Use of Transparent Plastic Tubular Retractor in Surgery for Deep Brain Lesions: A Case Series
Sebastian R. Herrera, M.D.
John H. Shin, M.D.
Michael Chan, M.D.
Pelagia Kouloumberis, M.D.
Eduardo Goellner, M.D.
Konstantin V. Slavin, M.D.
Department of Neurosurgery, University of Illinois at Chicago
Brain tissue retraction is frequently required to reach deep intra-axial lesions, and the quest for an ideal retractor that would protect the underlying brain tissue continues.
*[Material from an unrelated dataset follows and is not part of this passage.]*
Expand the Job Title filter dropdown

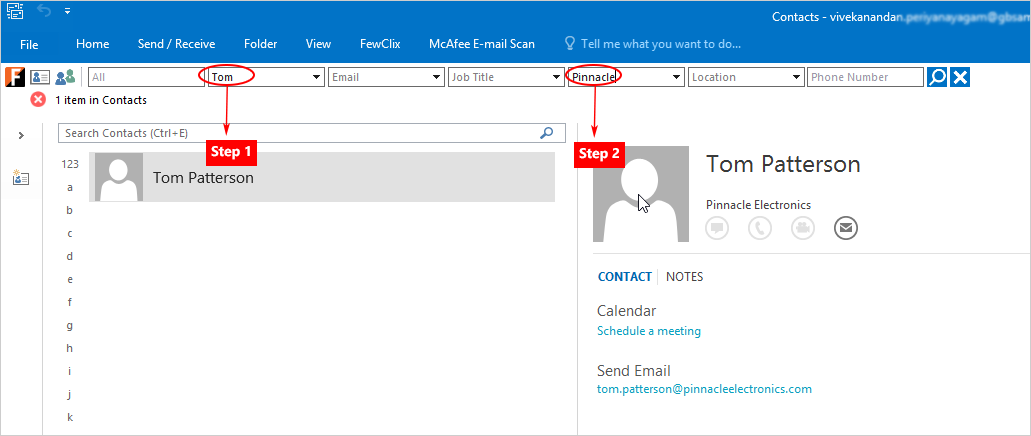coord(557,77)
Despite the availability of multiple retractors, the incidence of brain retraction injury remains high and has been reported to be 5% to 10%. A recently developed transparent tubular retractor appears to provide several advantages in surgery for deep intra-axial tumors and intracerebral hematomas. We used a new commercially available transparent tubular retractor in 16 craniotomies. Fourteen of these patients were operated upon for deep tumors and cysts, including two intraventricular tumors and two for deep intracerebral hemorrhages. In all patients, the tubular retractor was directed toward the lesion through a small corticotomy and guided by a navigation system. Each lesion was completely removed through the retractor's lumen. In all cases, the tubular retractors provided excellent visualization of the underlying pathology and facilitated its surgical removal, dissection, and hemostasis. The tubular nature of the retractor allowed the rotation and changing the angle of approach without putting extra pressure on the brain tissue, which inevitably occurs when malleable or other ribbon-type retractors are used. There were no hematomas on routine postoperative CT scans in this series. Transparent tubular retractors provide a unique means of deep visualization and even force distribution at the retracted brain tissue. Although these retractors were originally designed for the removal of deep subcortical tumors, they may be used to access and evacuate intracerebral hematomas. In our experience, the use of tubular retractors allows one to achieve safe access to deep intracerebral lesions and decreases the rate of retraction-related complications.